INPUT RECORDS ->
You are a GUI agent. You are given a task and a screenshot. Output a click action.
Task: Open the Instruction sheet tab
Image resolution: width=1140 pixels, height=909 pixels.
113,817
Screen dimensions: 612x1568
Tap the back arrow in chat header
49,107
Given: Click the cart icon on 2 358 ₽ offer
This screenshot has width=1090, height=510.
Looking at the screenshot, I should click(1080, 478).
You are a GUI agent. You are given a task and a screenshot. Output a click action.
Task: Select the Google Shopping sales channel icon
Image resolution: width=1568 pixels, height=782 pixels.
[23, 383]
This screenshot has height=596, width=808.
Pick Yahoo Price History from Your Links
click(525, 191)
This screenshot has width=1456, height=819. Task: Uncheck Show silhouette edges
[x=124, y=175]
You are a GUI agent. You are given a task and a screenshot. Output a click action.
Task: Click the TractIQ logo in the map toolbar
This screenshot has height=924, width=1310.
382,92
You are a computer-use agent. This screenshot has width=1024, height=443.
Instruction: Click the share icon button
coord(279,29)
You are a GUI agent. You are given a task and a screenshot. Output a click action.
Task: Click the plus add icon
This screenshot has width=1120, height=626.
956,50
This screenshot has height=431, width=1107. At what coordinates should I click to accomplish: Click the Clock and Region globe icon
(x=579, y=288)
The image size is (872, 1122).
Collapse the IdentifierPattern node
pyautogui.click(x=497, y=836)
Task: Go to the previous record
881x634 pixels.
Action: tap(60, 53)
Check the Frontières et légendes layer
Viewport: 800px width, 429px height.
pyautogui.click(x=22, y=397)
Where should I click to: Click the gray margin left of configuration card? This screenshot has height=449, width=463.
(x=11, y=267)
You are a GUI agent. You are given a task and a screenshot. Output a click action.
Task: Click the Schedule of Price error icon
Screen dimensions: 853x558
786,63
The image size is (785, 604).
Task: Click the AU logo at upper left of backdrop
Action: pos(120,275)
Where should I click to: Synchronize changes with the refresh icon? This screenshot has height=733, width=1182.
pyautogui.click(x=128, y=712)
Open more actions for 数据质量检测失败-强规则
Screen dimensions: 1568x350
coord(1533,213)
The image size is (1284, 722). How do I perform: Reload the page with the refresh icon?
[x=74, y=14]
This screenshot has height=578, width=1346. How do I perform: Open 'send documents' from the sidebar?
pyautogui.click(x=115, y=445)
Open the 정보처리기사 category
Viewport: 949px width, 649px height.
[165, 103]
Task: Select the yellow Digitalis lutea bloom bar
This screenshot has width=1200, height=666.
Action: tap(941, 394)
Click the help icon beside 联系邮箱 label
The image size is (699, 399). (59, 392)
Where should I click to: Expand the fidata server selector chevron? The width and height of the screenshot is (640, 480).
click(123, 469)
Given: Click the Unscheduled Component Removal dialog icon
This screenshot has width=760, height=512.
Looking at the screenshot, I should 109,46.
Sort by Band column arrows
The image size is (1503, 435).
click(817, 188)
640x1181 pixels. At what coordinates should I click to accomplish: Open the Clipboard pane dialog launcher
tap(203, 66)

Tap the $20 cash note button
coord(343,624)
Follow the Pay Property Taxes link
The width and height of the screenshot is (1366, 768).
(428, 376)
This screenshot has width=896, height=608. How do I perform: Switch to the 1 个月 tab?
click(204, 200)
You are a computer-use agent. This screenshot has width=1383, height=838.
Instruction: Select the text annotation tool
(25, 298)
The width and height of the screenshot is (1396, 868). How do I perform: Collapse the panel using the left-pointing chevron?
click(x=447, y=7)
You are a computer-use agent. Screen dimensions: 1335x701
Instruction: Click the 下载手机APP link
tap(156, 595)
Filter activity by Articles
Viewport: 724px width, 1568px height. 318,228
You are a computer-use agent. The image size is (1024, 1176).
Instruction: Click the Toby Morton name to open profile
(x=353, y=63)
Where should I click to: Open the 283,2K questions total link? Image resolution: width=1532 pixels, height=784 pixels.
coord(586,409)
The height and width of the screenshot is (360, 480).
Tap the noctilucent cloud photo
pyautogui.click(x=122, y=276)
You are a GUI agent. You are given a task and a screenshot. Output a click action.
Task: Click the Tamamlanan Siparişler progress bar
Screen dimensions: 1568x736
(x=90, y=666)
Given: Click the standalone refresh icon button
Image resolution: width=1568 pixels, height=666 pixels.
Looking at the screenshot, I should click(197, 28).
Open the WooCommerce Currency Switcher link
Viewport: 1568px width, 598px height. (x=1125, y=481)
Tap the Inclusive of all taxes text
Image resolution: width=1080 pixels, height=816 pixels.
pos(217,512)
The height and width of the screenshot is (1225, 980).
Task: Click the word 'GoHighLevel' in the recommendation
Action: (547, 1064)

WHAT YOU HAVE TO DO -> Convert every line of the records into a JSON array of strings, one string per line and in the same order, omitting any blank lines.

CORRECT RESULT ->
[
  "You are a GUI agent. You are given a task and a screenshot. Output a click action.",
  "Task: Open the Instruction sheet tab",
  "Image resolution: width=1140 pixels, height=909 pixels.",
  "113,817",
  "Screen dimensions: 612x1568",
  "Tap the back arrow in chat header",
  "49,107",
  "Given: Click the cart icon on 2 358 ₽ offer",
  "This screenshot has width=1090, height=510.",
  "Looking at the screenshot, I should click(1080, 478).",
  "You are a GUI agent. You are given a task and a screenshot. Output a click action.",
  "Task: Select the Google Shopping sales channel icon",
  "Image resolution: width=1568 pixels, height=782 pixels.",
  "[23, 383]",
  "This screenshot has height=596, width=808.",
  "Pick Yahoo Price History from Your Links",
  "click(525, 191)",
  "This screenshot has width=1456, height=819. Task: Uncheck Show silhouette edges",
  "[x=124, y=175]",
  "You are a GUI agent. You are given a task and a screenshot. Output a click action.",
  "Task: Click the TractIQ logo in the map toolbar",
  "This screenshot has height=924, width=1310.",
  "382,92",
  "You are a computer-use agent. This screenshot has width=1024, height=443.",
  "Instruction: Click the share icon button",
  "coord(279,29)",
  "You are a GUI agent. You are given a task and a screenshot. Output a click action.",
  "Task: Click the plus add icon",
  "This screenshot has width=1120, height=626.",
  "956,50",
  "This screenshot has height=431, width=1107. At what coordinates should I click to accomplish: Click the Clock and Region globe icon",
  "(x=579, y=288)",
  "The image size is (872, 1122).",
  "Collapse the IdentifierPattern node",
  "pyautogui.click(x=497, y=836)",
  "Task: Go to the previous record",
  "881x634 pixels.",
  "Action: tap(60, 53)",
  "Check the Frontières et légendes layer",
  "Viewport: 800px width, 429px height.",
  "pyautogui.click(x=22, y=397)",
  "Where should I click to: Click the gray margin left of configuration card? This screenshot has height=449, width=463.",
  "(x=11, y=267)",
  "You are a GUI agent. You are given a task and a screenshot. Output a click action.",
  "Task: Click the Schedule of Price error icon",
  "Screen dimensions: 853x558",
  "786,63",
  "The image size is (785, 604).",
  "Task: Click the AU logo at upper left of backdrop",
  "Action: pos(120,275)",
  "Where should I click to: Synchronize changes with the refresh icon? This screenshot has height=733, width=1182.",
  "pyautogui.click(x=128, y=712)",
  "Open more actions for 数据质量检测失败-强规则",
  "Screen dimensions: 1568x350",
  "coord(1533,213)",
  "The image size is (1284, 722). How do I perform: Reload the page with the refresh icon?",
  "[x=74, y=14]",
  "This screenshot has height=578, width=1346. How do I perform: Open 'send documents' from the sidebar?",
  "pyautogui.click(x=115, y=445)",
  "Open the 정보처리기사 category",
  "Viewport: 949px width, 649px height.",
  "[165, 103]",
  "Task: Select the yellow Digitalis lutea bloom bar",
  "This screenshot has width=1200, height=666.",
  "Action: tap(941, 394)",
  "Click the help icon beside 联系邮箱 label",
  "The image size is (699, 399). (59, 392)",
  "Where should I click to: Expand the fidata server selector chevron? The width and height of the screenshot is (640, 480).",
  "click(123, 469)",
  "Given: Click the Unscheduled Component Removal dialog icon",
  "This screenshot has width=760, height=512.",
  "Looking at the screenshot, I should 109,46.",
  "Sort by Band column arrows",
  "The image size is (1503, 435).",
  "click(817, 188)",
  "640x1181 pixels. At what coordinates should I click to accomplish: Open the Clipboard pane dialog launcher",
  "tap(203, 66)",
  "Tap the $20 cash note button",
  "coord(343,624)",
  "Follow the Pay Property Taxes link",
  "The width and height of the screenshot is (1366, 768).",
  "(428, 376)",
  "This screenshot has width=896, height=608. How do I perform: Switch to the 1 个月 tab?",
  "click(204, 200)",
  "You are a computer-use agent. This screenshot has width=1383, height=838.",
  "Instruction: Select the text annotation tool",
  "(25, 298)",
  "The width and height of the screenshot is (1396, 868). How do I perform: Collapse the panel using the left-pointing chevron?",
  "click(x=447, y=7)",
  "You are a computer-use agent. Screen dimensions: 1335x701",
  "Instruction: Click the 下载手机APP link",
  "tap(156, 595)",
  "Filter activity by Articles",
  "Viewport: 724px width, 1568px height. 318,228",
  "You are a computer-use agent. The image size is (1024, 1176).",
  "Instruction: Click the Toby Morton name to open profile",
  "(x=353, y=63)",
  "Where should I click to: Open the 283,2K questions total link? Image resolution: width=1532 pixels, height=784 pixels.",
  "coord(586,409)",
  "The height and width of the screenshot is (360, 480).",
  "Tap the noctilucent cloud photo",
  "pyautogui.click(x=122, y=276)",
  "You are a GUI agent. You are given a task and a screenshot. Output a click action.",
  "Task: Click the Tamamlanan Siparişler progress bar",
  "Screen dimensions: 1568x736",
  "(x=90, y=666)",
  "Given: Click the standalone refresh icon button",
  "Image resolution: width=1568 pixels, height=666 pixels.",
  "Looking at the screenshot, I should click(197, 28).",
  "Open the WooCommerce Currency Switcher link",
  "Viewport: 1568px width, 598px height. (x=1125, y=481)",
  "Tap the Inclusive of all taxes text",
  "Image resolution: width=1080 pixels, height=816 pixels.",
  "pos(217,512)",
  "The height and width of the screenshot is (1225, 980).",
  "Task: Click the word 'GoHighLevel' in the recommendation",
  "Action: (547, 1064)"
]